São tempos em que Lula, após o petrolão, pode dizer que resgatará a Petrobras. Para apoiadores do candidato petista ou de Bolsonaro, o fim do caso das rachadinhas e a sucessão de decisões do Supremo que livraram Lula e outros condenados no curso da Lava Jato podem parecer fatos justos e distintos. São todos inocentes. 

Para quem se dedica ao combate à corrupção e à macrocriminalidade, contudo, o enterro silencioso e discreto da denúncia das rachadinhas marca o fim de um ciclo favorável à agenda contra a impunidade de gente rica e poderosa. Reforçou, entre procuradores, promotores e policiais envolvidos em combate aos crimes de colarinho branco, a convicção de que a derrota é certa. Não adianta investigar e levantar provas sobre quem quer que seja.
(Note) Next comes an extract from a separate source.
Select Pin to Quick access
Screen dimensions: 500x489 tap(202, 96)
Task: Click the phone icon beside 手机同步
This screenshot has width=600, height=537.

Sempre haverá uma nulidade à espera deles, por mais meritória e cuidadosa que seja uma investigação. 

O caso das rachadinhas morreu no STJ e no Supremo, após intenso trabalho do advogado Frederick Wassef. Foram decisões dos tribunais superiores que conduziram à formalização do arquivamento no TJ do Rio. (Os promotores podem, em tese, recomeçar o caso do zero. Mas para quê? E mais importante: como? Ao cabo, haverá uma nulidade ou a prescrição.)

Prevalece o sentimento, de promotores do Rio a procuradores em Brasília, de que é inútil iniciar casos que possam esbarrar em figurões. Os que ainda não pediram para mudar de função cogitam fazê-lo. Em instituições como a Polícia Federal e a Receita, a cultura do segredo e do medo, comuns até os anos 90, voltou com força. No Ministério Público Federal, Augusto Aras mostrou que é possível ter independência formal e subserviência material, sob o pretexto reacionário, embora de verniz republicano, de defesa do devido processo legal. 

Fabrício Queiroz, o Delúbio do bolsonarismo, que tenta ser candidato a deputado, é a síntese perfeita do Brasil de 2022. São personagens, entre tantos e tantos outros, que expuseram uma geração de policiais, procuradores e juízes à força inamovível do atraso republicano do Brasil. Leis, evidências e lógica são artigos inúteis diante da fábrica de nulidades jurídicas a serviço de narrativas políticas. As únicas coisas que transitam em julgado num país desse jaez são mentiras partidárias e propagandas ideológicas. 

Após alguns anos interditado, o campo da alta criminalidade, pois, está livre para os delinquentes do poder, como definiu certa vez o eterno decano do Supremo Celso de Mello. É hora de tirar o atraso.